What Are Employer Obligations Under The New York City Human Rights Law (NYCHRL)?
The U.S. Constitution contains a provision known as the Supremacy Clause, which holds that federal law will always prevail over state or city law. This means that if a federal law and a local law are in conflict, the federal law will always be the one upheld by the court. However, this does not preclude state or local governments from going beyond the boundaries of the federal law. This is what has occurred over the past decade or so in New York City – an expansion of employer responsibilities, in order to protect more disadvantaged employees. Failure to do so will very often be actionable.
State & Local Laws Can Go Further
Federal antidiscrimination law is centered primarily around Title VII of the Civil Rights Act of 1964, along with the Americans With Disabilities Act (ADA) and a handful of other legislation. It does establish certain standards for employers to observe in terms of how to conduct their businesses and how to treat their employees – for example, Title VII forbids discrimination on the basis of race/color, sex/gender, national origin, and religion, and suggests how to handle such claims. However, in many cases, federal law does not go far enough to protect many workers.
As a result, states and local governments have been compelled to develop their own antidiscrimination laws. Because they are designed to work in concert with federal law, rather than to oppose it, these laws can go further than federal law does without running afoul of the Supremacy Clause. For example, Title VII only characterizes the previously mentioned characteristics as protected; by comparison, the New York City Human Rights Law (NYCHRL) treats over 20 characteristics as immutable and thus unlawful to use in discrimination.

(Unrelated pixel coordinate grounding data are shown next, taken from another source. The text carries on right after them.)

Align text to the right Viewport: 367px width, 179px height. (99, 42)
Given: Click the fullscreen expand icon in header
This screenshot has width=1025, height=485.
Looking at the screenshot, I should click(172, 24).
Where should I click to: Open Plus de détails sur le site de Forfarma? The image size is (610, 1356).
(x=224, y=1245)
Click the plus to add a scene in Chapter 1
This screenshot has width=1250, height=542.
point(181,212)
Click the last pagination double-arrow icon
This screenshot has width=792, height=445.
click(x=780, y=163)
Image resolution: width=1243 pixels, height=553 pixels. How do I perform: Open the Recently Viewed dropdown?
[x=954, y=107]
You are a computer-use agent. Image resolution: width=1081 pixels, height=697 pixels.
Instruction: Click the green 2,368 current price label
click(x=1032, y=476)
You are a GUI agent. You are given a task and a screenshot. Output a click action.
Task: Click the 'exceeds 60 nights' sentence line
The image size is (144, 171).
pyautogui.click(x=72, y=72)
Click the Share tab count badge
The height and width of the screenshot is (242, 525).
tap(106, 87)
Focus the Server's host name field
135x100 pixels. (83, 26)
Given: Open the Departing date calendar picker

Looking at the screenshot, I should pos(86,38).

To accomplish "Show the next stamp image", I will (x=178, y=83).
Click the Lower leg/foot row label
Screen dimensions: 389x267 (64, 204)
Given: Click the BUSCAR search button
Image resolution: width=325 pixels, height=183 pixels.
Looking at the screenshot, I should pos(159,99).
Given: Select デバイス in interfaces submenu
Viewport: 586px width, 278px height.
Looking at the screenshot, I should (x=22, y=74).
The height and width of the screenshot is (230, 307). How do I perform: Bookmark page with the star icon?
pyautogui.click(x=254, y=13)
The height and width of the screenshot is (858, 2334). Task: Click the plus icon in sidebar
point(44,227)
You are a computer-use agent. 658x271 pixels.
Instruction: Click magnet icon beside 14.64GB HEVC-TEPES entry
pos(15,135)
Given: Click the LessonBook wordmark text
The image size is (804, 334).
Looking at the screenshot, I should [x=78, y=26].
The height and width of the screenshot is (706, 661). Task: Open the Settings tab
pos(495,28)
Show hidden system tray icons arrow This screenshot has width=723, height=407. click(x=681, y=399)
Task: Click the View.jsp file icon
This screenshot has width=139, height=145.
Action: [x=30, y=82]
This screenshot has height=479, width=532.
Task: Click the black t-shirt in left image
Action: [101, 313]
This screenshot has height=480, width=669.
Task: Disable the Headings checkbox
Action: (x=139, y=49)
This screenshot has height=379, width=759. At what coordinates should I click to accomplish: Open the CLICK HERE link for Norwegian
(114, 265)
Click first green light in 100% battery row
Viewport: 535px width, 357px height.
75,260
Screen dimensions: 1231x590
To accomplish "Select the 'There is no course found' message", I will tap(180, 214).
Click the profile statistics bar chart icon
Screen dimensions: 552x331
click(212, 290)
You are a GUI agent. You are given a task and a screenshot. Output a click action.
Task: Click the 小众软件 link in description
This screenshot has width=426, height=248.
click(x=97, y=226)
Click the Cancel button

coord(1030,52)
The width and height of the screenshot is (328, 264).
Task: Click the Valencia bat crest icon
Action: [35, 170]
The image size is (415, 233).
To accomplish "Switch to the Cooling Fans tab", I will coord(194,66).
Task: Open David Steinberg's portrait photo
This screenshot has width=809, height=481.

NYCHRL Has Different Requirements
The NYCHRL is described as one of the most powerful human rights laws in effect in the United States. Its provisions protect a wide range of classes of people from a wide variety of potentially discriminatory actions by employers, with some of them unique to the NYCHRL. For example, for a sexual harassment claim to prevail under federal law, the alleged victim has to prove that it was ‘severe and pervasive,’ which is often a hard standard to meet. In New York City, this wording was deemed to be potentially discriminatory in itself, and lowered the standard to give more people a fair shake at closure.
Another notable difference between federal law and the NYCHRL is in regard to the jurisdiction of the law itself. One might imagine that the NYCHRL would only run within New York City itself. However, case law has stated that if the impact of a negative employment action, such as being terminated, is felt outside New York City, the NYCHRL still applies. For example, if an employee lives in Great Neck but commutes to work in the City, their being terminated via telephone would certainly center the impact of that decision outside the city, but the NYCHRL would still apply.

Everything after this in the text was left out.